Scar Tissue Makes Clinical Trial Enrollment Difficult—Especially in Pancreatic Cancer
Pancreatic cancer automatically causes your body to form scar tissue, called fibrosis. This hardened tissue can make it harder to find cancer cells with a biopsy. Not only does it make diagnosing pancreatic cancer more difficult, but it can spell trouble if you’re trying to qualify for a clinical trial that requires a biopsy to identify biomarkers in the tumor.
“Some clinical trials for pancreatic cancer are biomarker-driven,” Kasi explains. “So, patients are only eligible if their cancer has certain biomarkers that are the markers for the clinical trial.”
Late-Stage Diagnoses, Overly Strict Criteria Make Finding Participants a Challenge
Because pancreatic cancer is usually diagnosed at an advanced stage, patients are often sicker. This makes it even harder to qualify for a trial, because many trials have very strict participation criteria.
Kasi explains that there are many conditions that currently limit trial participation. Energy level and day-to-day functioning are considered when a patient is joining a clinical trial. “Cachexia impacts patients’ energy level. They may be sick due to bile duct obstruction, stomach obstruction, infection, uncontrolled sugars, pancreatitis, pancreatic enzyme deficiency resulting in food malabsorption and malnutrition.” Protocols often exclude patients whose lab tests and blood work are not in the normal range. For example, a pancreatic cancer patient with bile duct obstruction may have elevated liver enzymes.. Kasi adds, “Certain trials may not allow patients with neuropathy.”
Some trials either limit the number and type of prior therapies or have requirements for specific therapies before enrollment.

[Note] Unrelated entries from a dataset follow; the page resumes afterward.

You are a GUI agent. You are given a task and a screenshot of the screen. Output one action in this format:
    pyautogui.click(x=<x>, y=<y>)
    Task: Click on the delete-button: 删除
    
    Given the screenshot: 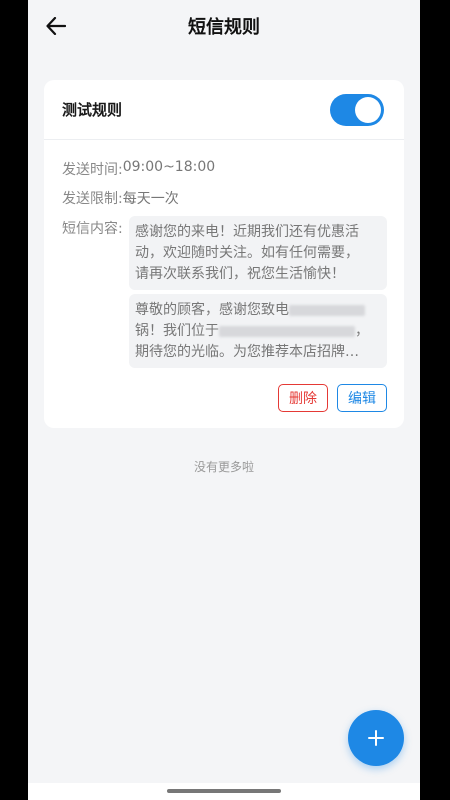 What is the action you would take?
    pyautogui.click(x=303, y=398)
    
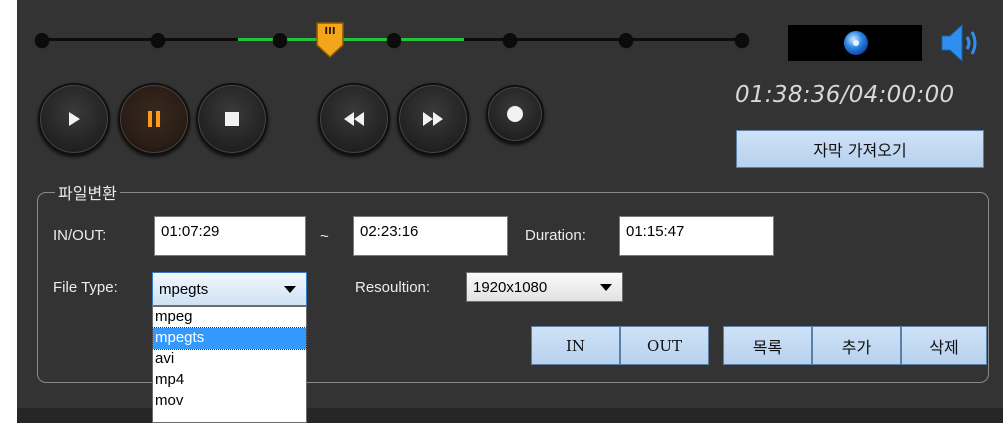  Describe the element at coordinates (230, 318) in the screenshot. I see `dropdown-option: mpeg` at that location.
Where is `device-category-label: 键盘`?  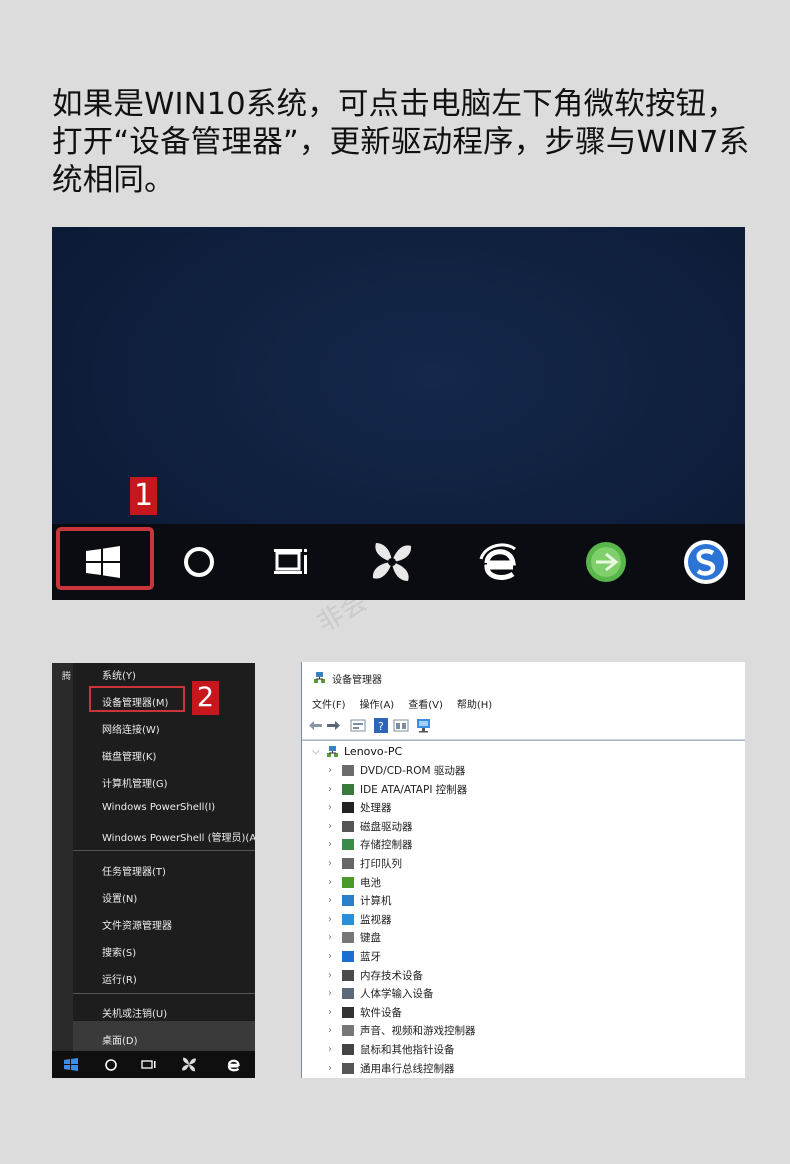 device-category-label: 键盘 is located at coordinates (370, 938).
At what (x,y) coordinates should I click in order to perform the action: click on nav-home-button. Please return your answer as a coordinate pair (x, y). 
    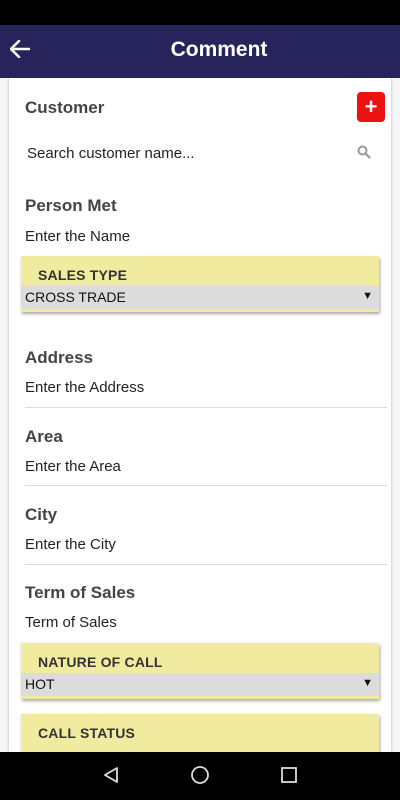
    Looking at the image, I should click on (200, 778).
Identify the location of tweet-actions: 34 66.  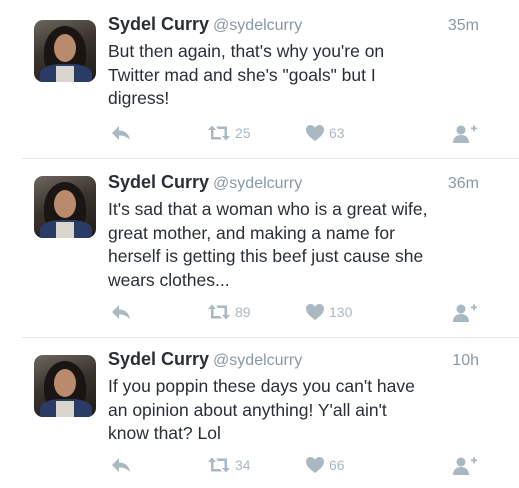
(260, 468).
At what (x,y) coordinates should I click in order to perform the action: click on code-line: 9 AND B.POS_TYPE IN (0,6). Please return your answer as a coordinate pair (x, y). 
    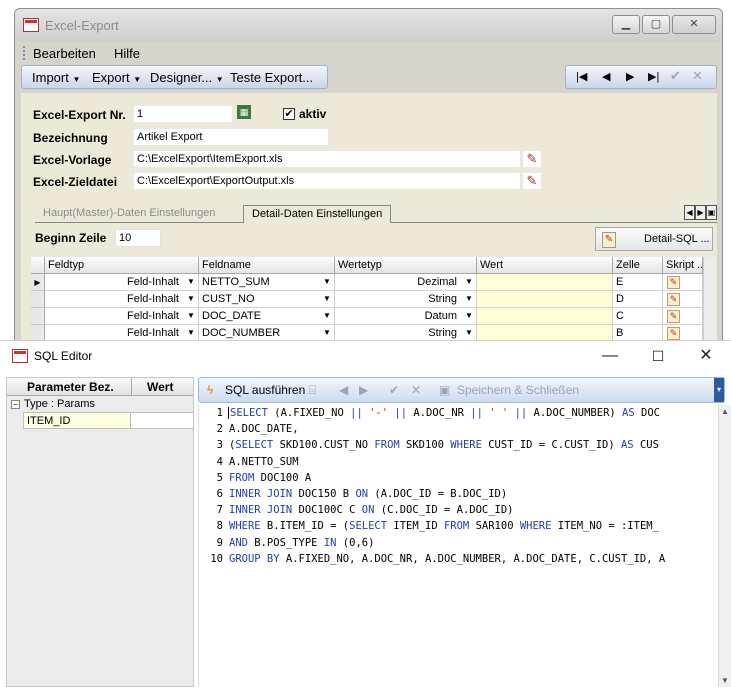
    Looking at the image, I should click on (459, 546).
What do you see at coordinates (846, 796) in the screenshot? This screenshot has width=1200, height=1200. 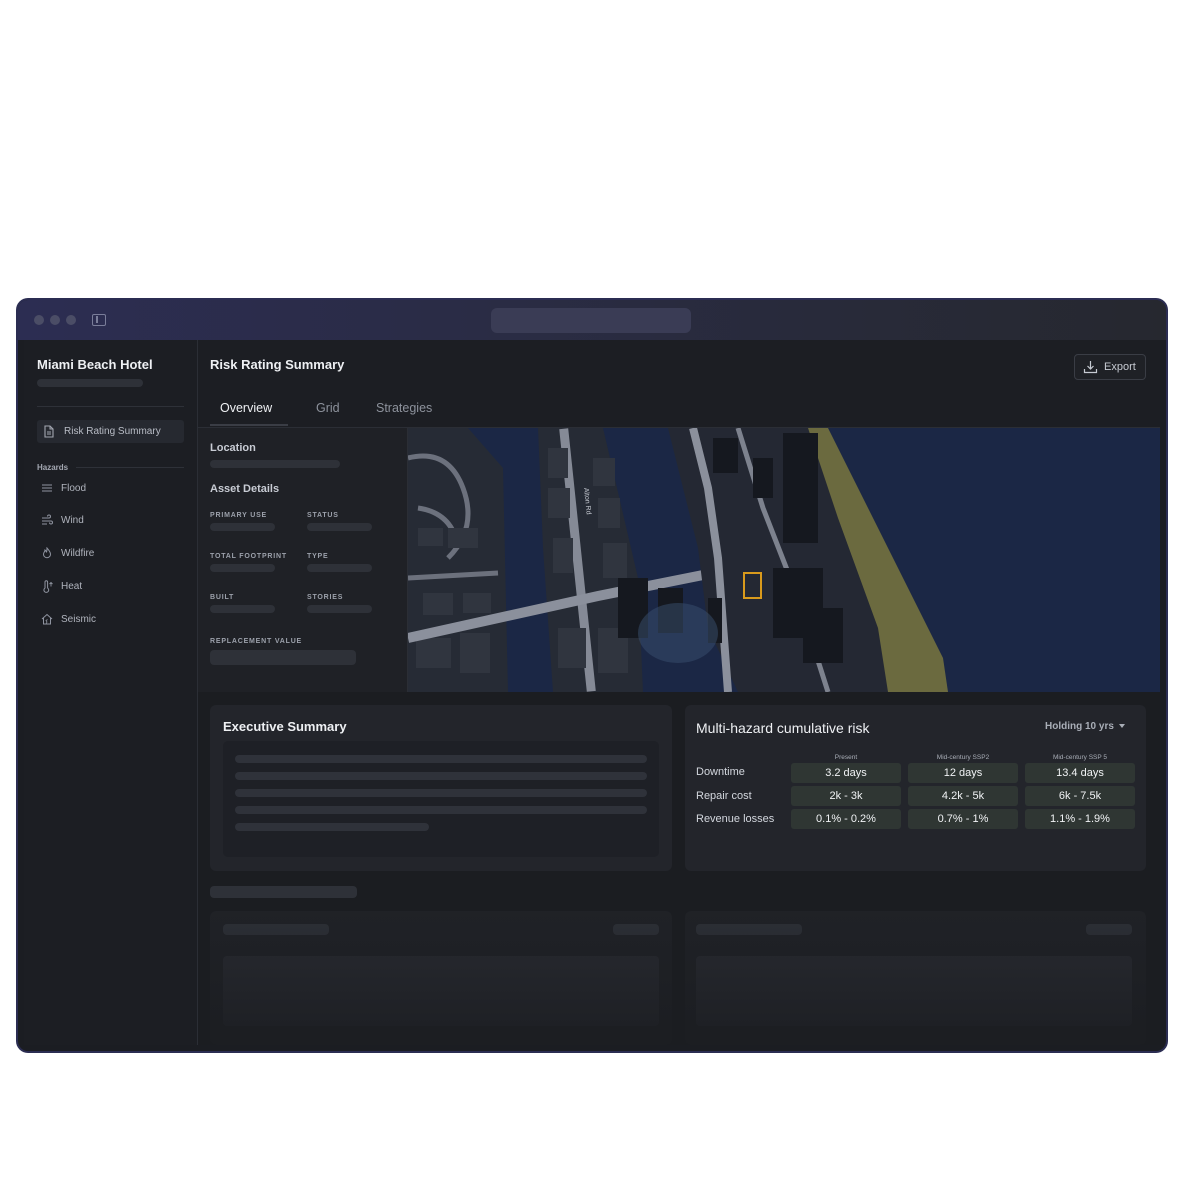 I see `risk-cell: 2k - 3k` at bounding box center [846, 796].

There is some discussion about whether certain exclusion criteria are too strict. Kasi cites time-based washout periods (the period of time required to go without treatment before starting the trial—to clear the body of previous treatments) as one example. Washout periods are required from clinical trial eligibility criteria in most cases. But “some pancreatic cancers are aggressive and may progress if we wait for extended washout periods. So relevant clinical and laboratory parameters should be used in place of time-based washout periods to address safety considerations,” he adds.
Cost Fears, Misinformation, and Mistrust Cause Some Patients to Avoid Clinical Trials
Over the last few years there has been an increased focus on diversity in clinical trials.
Historically, clinical trial enrollees have been mostly white males—unless the condition affected mainly women. Then the participants would be mainly female, but most were still white.
To this day, few clinical trials include many people who identify as Black, Indigenous, or other People of Color (BIPOC), if any at all. While the medical community now acknowledges the problem, cultural barriers and distrust prevent many members of the BIPOC community from enrolling in clinical trials for pancreatic cancer as well as other cancers and noncancer conditions.
Kasi stresses that this challenge gives medical professionals and researchers an opportunity to get more people of color on board.
“Education and guidance from the physician and clinical trial investigators is helpful in overcoming distrust and low enrollment in certain communities,” Kasi says. “I try to have my patients talk with other people of color who’ve done clinical trials as well as physicians of color.”
Many patients may avoid clinical trials because they fear the financial costs. Kasi explains that in clinical trials the costs are covered for treatments and any special tests required as part of the trial. Some trials may even pay for travel expenses, including mileage. But participants may have extra clinic visits and lab work. Kasi says that clinical trials may require more doctor visits, but it’s a small price to pay for extending your life.